__Task description__: Express the lines of the listing from the line with "This screenshot has width=1920, height=1080. Find" up to and including the line with "Simply and Naturally" as a JSON list of strings, one string per line, leaving out blank lines.

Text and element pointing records
────────────────────────────────────────

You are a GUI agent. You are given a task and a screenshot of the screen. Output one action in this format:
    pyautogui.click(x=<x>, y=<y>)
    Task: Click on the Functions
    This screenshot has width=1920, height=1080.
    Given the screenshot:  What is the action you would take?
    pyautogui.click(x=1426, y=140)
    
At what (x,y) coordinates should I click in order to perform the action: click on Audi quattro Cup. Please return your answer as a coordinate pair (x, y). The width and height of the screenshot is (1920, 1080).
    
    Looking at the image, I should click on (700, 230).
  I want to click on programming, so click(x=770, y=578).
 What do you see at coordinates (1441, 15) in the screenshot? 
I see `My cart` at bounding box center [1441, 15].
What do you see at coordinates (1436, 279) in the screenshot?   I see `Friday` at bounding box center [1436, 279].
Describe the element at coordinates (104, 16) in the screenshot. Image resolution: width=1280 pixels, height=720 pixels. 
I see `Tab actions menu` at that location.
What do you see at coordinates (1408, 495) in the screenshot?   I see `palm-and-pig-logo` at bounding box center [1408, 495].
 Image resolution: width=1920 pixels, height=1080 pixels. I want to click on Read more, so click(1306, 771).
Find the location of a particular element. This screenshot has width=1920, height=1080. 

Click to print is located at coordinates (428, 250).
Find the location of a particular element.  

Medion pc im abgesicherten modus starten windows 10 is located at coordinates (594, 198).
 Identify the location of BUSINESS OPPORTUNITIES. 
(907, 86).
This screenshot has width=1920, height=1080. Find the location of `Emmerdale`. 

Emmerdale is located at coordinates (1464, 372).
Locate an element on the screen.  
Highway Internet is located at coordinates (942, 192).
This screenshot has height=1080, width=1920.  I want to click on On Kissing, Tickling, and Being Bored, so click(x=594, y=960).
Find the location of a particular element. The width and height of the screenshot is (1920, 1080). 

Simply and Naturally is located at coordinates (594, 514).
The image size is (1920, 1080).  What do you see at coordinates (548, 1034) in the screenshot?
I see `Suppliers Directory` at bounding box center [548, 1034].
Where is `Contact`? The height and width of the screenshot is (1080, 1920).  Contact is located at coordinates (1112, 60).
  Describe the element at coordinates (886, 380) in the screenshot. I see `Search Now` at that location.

────────────────────────────────────────

__Problem solution__:
[
  "This screenshot has width=1920, height=1080. Find the location of `Emmerdale`. ",
  "Emmerdale is located at coordinates (1464, 372).",
  "Locate an element on the screen.  ",
  "Highway Internet is located at coordinates (942, 192).",
  "This screenshot has height=1080, width=1920.  I want to click on On Kissing, Tickling, and Being Bored, so click(x=594, y=960).",
  "Find the location of a particular element. The width and height of the screenshot is (1920, 1080). ",
  "Simply and Naturally is located at coordinates (594, 514)."
]